We present new observations made with the IRAM 30 m telescope of the J=1 - 0 and 3 - 2 lines of HCN and HCO+ used to probe the dense molecular gas content in a sample of 17 local luminous and ultraluminous infrared galaxies (LIRGs and ULIRGs). These observations have allowed us to derive an updated version of the power law describing the correlation between the FIR luminosity (L-FIR) and the HCN(1 - 0) luminosity (LHCN(1 - 0)') of local and high-redshift galaxies. We present the first clear observational evidence that the star formation efficiency of the dense gas (SFEdense), measured as the L-FIR/LHCN(1 - 0)' ratio, is significantly higher in LIRGs and ULIRGs than in normal galaxies, a result that has also been found recently in high-redshift galaxies.
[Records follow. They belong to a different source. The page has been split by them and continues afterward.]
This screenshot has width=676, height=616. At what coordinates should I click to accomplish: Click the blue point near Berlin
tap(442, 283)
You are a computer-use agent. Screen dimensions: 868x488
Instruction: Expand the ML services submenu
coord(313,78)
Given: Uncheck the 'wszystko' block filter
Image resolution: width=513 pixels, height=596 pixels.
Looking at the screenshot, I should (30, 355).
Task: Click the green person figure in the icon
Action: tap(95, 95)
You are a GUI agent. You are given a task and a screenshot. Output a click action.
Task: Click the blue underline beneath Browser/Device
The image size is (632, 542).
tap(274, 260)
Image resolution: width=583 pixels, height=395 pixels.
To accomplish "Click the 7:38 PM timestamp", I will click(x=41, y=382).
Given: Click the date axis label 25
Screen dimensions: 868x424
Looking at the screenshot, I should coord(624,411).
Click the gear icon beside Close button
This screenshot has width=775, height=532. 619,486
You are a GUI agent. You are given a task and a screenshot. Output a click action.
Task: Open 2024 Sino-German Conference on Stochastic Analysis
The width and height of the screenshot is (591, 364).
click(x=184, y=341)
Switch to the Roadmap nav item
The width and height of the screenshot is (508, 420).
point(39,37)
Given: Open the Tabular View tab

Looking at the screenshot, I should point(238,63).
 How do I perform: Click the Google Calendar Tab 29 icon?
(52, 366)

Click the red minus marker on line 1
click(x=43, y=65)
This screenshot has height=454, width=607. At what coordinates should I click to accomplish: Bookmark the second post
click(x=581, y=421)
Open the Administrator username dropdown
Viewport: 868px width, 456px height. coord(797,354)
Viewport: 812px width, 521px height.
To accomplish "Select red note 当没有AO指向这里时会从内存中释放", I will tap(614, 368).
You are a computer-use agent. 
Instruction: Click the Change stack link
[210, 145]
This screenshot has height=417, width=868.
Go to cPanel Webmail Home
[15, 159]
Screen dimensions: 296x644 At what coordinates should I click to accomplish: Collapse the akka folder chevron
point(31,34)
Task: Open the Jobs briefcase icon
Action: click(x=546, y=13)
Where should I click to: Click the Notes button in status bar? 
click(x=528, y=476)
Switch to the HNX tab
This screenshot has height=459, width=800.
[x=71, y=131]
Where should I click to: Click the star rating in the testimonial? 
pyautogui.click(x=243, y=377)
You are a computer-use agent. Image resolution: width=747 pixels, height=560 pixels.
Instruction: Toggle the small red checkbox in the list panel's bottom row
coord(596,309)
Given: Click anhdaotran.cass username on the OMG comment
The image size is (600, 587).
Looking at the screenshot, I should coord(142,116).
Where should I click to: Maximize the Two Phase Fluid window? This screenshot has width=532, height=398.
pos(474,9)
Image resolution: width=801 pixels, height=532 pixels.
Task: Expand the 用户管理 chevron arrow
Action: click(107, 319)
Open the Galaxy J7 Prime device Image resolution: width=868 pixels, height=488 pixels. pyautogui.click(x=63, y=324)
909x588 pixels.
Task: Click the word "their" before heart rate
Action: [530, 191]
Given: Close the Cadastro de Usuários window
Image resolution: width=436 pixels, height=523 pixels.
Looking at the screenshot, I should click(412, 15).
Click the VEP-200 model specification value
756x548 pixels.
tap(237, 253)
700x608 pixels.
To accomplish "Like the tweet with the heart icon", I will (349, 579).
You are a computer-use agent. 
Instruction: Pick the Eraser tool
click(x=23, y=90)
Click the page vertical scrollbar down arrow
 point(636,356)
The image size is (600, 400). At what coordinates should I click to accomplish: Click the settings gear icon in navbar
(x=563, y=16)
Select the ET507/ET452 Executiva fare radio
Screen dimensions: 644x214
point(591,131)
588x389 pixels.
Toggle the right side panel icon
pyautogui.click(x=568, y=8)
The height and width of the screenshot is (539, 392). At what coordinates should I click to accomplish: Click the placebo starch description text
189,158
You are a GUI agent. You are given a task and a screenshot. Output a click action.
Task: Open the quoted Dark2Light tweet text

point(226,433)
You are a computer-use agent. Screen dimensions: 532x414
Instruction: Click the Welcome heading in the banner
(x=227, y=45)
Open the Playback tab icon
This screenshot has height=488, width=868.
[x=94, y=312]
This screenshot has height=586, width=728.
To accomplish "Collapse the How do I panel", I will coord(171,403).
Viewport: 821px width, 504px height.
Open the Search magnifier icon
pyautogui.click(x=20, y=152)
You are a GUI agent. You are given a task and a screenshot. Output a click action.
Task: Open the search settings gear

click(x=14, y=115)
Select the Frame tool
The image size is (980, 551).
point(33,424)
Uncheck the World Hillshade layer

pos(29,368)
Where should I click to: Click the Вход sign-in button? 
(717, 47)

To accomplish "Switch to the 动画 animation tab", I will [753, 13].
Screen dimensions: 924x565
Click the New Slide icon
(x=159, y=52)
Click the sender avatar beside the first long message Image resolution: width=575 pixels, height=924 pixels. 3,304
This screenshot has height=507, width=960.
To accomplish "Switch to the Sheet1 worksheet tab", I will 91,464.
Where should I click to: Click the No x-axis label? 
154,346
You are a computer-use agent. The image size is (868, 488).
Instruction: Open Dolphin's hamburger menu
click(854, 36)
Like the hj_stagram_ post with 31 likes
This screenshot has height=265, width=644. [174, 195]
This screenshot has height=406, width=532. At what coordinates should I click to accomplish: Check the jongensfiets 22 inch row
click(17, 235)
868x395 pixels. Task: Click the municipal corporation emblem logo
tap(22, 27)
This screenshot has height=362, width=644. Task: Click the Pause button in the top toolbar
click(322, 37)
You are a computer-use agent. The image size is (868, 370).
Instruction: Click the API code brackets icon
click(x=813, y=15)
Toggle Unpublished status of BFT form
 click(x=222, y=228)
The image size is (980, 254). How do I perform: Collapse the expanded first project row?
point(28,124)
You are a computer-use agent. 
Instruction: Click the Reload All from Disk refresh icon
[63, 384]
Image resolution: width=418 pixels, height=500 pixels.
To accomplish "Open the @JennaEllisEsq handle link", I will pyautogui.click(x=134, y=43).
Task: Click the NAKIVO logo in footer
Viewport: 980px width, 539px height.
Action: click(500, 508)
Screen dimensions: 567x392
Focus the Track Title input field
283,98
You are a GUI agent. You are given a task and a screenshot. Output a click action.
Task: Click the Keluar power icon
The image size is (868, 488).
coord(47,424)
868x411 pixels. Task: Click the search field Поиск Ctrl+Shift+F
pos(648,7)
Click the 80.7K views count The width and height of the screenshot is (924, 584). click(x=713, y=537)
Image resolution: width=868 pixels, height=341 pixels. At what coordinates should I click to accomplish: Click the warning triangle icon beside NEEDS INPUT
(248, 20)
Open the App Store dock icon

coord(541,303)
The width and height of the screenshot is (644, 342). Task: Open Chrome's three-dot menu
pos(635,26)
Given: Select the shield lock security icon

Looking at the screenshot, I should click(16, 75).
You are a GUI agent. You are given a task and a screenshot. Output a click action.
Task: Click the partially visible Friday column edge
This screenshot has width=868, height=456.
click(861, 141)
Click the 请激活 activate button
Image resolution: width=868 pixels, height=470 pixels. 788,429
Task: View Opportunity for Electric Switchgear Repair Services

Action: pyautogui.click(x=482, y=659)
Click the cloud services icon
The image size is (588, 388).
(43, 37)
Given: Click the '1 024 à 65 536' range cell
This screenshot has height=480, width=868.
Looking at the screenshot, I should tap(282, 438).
This may imply a statistically significant turn upward in the Kennicutt-Schmidt law derived for the dense gas at L-FIR >= 10(11) L-circle dot. We used a one-phase large velocity gradient (LVG) radiative transfer code to fit the three independent line ratios derived from our observations. The results of this analysis indicate that the [HCN]/[HCO+] abundance ratios could be up to one order of magnitude higher than normal in a significant number of the LIRGs and ULIRGs in our sample. An overabundance of HCN at high LFIR implies that the reported trend in the L-FIR/L-HCN' ratio as a function of LFIR would be underestimating a potentially more dramatic change of the SFEdense. Results obtained with two-phase LVG models corroborate that the LHCN(1 - 0)'-to-M-dense conversion factor must be lowered at high L-FIR. We discuss the implications of these findings for the use of HCN as a tracer of the dense molecular gas in local and high-redshift luminous infrared galaxies.